### SHORT EXERCISE
Collect every row below that contains the string "Instruction", and write each one out in full.

[Target pointing data]
* Start *
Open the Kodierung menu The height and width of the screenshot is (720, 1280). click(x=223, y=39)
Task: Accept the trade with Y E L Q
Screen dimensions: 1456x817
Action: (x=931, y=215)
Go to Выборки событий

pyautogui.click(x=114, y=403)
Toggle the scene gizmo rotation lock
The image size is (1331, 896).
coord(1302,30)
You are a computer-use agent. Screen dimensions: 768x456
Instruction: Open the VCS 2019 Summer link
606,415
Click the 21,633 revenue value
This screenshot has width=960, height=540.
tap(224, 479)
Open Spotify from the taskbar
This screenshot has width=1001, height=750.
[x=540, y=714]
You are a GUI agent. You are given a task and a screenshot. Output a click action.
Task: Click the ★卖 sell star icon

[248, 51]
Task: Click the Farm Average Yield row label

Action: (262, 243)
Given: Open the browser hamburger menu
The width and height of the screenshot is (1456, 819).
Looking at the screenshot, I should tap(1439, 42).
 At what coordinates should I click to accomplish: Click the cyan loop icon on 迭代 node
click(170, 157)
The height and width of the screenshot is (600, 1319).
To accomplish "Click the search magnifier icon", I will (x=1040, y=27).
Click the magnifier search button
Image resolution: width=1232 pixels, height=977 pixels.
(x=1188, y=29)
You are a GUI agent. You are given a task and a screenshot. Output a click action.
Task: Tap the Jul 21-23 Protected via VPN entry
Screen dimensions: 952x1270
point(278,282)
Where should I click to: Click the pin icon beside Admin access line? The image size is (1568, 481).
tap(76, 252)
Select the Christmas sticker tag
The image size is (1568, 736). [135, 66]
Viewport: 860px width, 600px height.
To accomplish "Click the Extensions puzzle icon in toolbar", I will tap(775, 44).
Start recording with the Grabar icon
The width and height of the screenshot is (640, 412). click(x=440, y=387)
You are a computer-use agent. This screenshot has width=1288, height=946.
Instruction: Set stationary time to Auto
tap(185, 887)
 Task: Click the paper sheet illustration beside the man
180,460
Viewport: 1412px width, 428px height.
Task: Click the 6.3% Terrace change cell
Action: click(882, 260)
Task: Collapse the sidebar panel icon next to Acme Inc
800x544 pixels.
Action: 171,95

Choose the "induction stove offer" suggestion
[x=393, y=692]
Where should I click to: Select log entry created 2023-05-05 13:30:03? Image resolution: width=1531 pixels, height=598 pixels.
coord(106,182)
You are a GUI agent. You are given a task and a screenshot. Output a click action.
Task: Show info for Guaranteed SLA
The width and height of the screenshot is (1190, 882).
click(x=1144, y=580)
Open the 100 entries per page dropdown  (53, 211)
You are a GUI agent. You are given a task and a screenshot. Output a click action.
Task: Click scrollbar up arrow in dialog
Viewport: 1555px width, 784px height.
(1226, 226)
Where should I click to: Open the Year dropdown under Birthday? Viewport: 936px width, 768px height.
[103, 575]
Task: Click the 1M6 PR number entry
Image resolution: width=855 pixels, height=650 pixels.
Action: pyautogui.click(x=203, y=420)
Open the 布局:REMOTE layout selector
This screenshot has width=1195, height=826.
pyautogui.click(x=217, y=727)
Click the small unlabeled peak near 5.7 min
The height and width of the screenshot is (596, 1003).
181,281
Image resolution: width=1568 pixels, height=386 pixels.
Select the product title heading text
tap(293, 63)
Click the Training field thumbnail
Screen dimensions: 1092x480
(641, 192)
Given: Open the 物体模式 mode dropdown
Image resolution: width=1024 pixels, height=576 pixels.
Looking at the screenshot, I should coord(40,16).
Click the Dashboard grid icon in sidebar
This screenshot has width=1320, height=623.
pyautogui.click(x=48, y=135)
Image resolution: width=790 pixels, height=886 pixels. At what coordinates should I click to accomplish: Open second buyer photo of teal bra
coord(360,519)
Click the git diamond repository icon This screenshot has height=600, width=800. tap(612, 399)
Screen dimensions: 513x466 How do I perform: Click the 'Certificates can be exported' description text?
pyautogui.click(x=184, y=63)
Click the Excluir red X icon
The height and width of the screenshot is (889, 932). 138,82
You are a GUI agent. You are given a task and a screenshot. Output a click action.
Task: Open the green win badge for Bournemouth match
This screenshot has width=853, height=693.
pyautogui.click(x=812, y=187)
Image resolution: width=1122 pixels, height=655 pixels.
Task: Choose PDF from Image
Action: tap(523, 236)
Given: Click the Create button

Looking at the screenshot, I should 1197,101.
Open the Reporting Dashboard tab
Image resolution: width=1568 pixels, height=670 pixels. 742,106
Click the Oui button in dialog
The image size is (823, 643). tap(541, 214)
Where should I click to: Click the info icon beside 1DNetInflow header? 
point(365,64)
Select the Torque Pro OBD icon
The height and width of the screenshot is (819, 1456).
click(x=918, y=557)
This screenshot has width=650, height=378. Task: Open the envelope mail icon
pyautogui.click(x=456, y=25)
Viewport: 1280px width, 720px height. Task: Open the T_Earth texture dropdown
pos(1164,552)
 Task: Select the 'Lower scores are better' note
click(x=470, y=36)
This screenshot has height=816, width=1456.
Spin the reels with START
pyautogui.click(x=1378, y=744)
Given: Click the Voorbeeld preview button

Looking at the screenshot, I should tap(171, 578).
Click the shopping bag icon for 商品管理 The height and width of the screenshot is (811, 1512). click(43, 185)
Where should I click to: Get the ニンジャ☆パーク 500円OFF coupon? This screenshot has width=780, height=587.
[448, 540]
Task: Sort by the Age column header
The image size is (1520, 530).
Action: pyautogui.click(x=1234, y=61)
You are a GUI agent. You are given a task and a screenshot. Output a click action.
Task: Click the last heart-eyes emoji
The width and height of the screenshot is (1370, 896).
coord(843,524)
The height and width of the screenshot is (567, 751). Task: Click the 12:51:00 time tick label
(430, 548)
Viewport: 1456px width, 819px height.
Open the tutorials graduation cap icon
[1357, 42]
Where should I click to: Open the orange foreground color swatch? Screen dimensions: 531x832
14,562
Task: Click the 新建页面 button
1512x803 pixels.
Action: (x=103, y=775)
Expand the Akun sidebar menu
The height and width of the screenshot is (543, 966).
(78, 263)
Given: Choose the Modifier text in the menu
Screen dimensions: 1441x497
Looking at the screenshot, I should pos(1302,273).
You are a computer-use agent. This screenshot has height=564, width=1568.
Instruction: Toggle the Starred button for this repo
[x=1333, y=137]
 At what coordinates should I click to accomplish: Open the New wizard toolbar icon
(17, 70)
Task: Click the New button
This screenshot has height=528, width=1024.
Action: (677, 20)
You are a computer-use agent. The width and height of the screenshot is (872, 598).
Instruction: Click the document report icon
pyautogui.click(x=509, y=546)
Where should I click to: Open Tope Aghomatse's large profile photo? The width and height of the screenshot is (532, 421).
* End *
### EXERCISE RESPONSE
Instruction: Open the VCS 2019 Summer link
Instruction: Set stationary time to Auto
Instruction: Toggle the Starred button for this repo
Instruction: Click the document report icon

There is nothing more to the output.